Wednesday, September 28, 2011

Cold Season Already?

I have a cold.  It's what I call a "head cold" and I almost never get them.  During the winter months, I increase my resistance by taking extra vitamin supplements, including D3.  I did not get a cold all of last year, but, I sure do have one now.  (Sniff-sniff)  I do not take any OTC medicines when I get a cold.  I suffer it through and am generally better within 5 days.  The symptoms are rough, but shorter duration is what I go for.

When my kids get a cold, I don't give them cold medicine either -- especially if it has red #40 in it!  No way! 

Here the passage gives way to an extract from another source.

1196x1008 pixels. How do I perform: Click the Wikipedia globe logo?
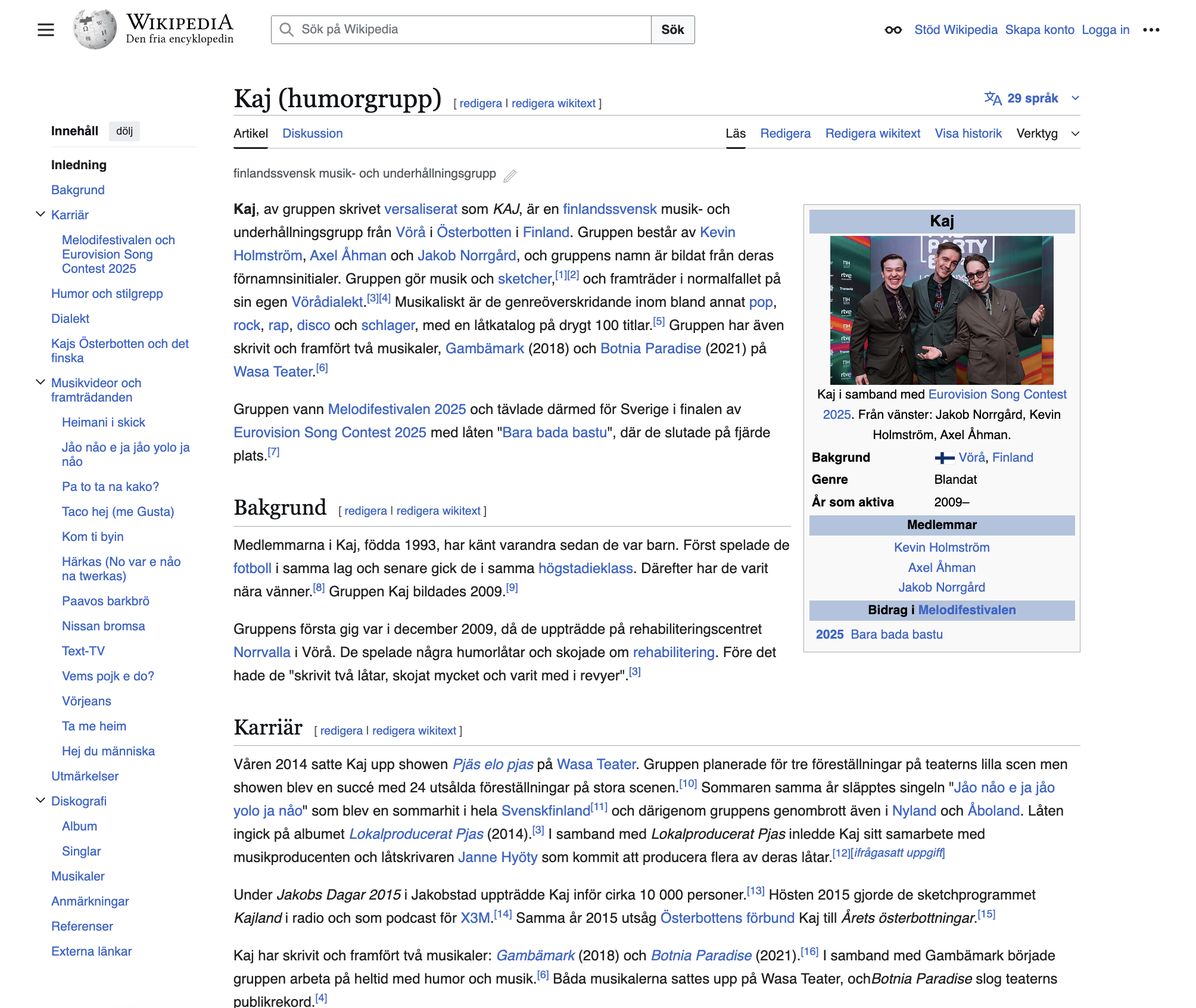tap(95, 29)
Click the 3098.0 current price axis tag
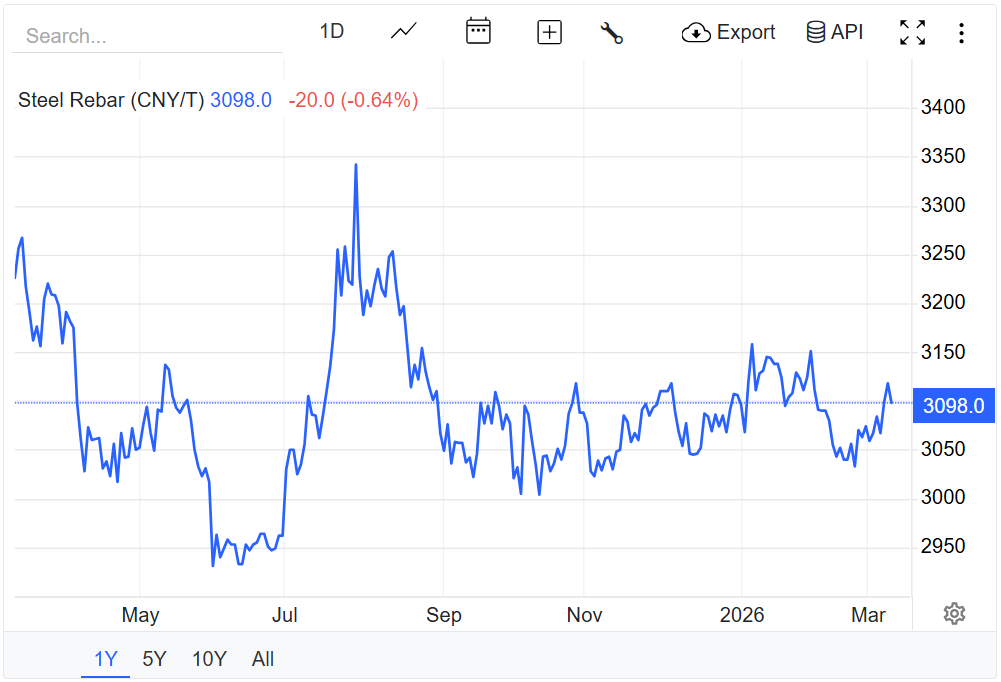The image size is (1001, 682). (953, 405)
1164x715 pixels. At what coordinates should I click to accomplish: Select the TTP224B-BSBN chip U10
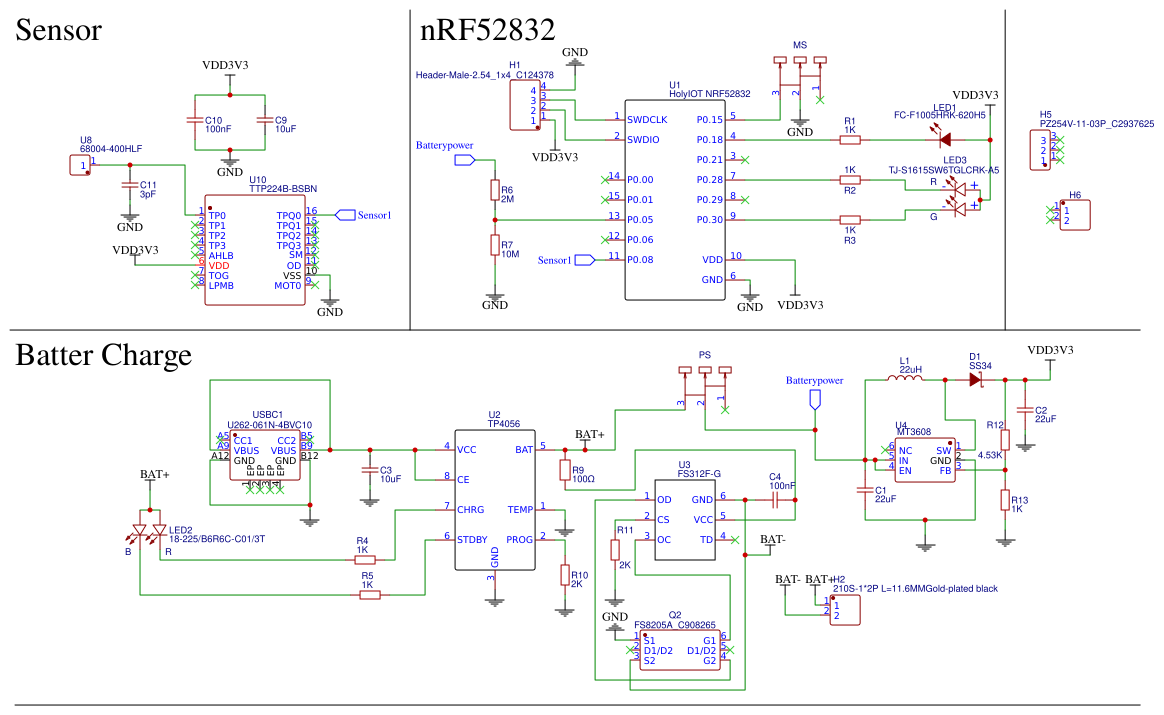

We've experienced crazy behavior too many times... so the last few years we've used what I call "old fashioned" remedies for our colds.  Hot steamy showers, diffused essential oils (RC & Thieves), lots of fluids - including hot teas, juicing, staying home and increasing sleep and rest, etc.  Most people want to feel better right away - me too!  However, I have personally found that taking medicines that mask the symptoms have negative effects on us and prolong our illness.  Quite the opposite effect of why we would want to take them!

Ran across a great post about OTC medicines and such -- over at The Autism File:

"The FDA recommends that parents and caregivers check the active ingredients on the product label. Parents and caregivers should also check the inactive ingredients on the label, as both may affect the well-being of a person with ADD, ADHD, or ASD.

Inactive ingredients such as preservatives, dyes, and other excipients can cause allergic reactions, such as rash, exacerbation of asthma symptoms, anaphylaxis, hyperactivity, and, in some cases, upset stomach and diarrhea.
■First, you can ask your pharmacist to look at the package insert. Under the title “description” at the very top of the insert, there is a list of all the ingredients in a manufactured product.

■Second, check a Physicians’ Desk Reference (PDR). The PDR is a compilation of package inserts printed as a book. Most libraries and large book stores have a copy of the PDR. Unfortunately, only the most current high volume prescription drugs are in the book.

■Third, you can look online. Find the official website of the prescription drug you are checking on. Click on “health care professional” and then go to the prescribing information section, which will bring up a copy of the package insert. The first item listed is the description, and the inactive ingredients are listed there."
You can link over to the whole article here.  She has a couple of great tables highlighting many of the ingredients that we avoid - including sodium benzoates and the effects of  such on those with special needs.  I also personally think that hand washing does an amazing job of ridding germs and assists in fighting off colds too.

Isn't it funny that so many  informative websites (IMHO) are autism related?  Yet - they are beneficial to the whole family.  Again, in my opinion.  The older I get and the more I experience, the more opinions I have.  I hate cold and flu season.  I will work hard on prevention again this year.  Really hard. 

1 comment:

  1. Our 14-year-old has his first fever of the season. We're treating him with essential oils, chicken noodle soup, and rest. He seems to be on the mend. Hope you get over your cold soon!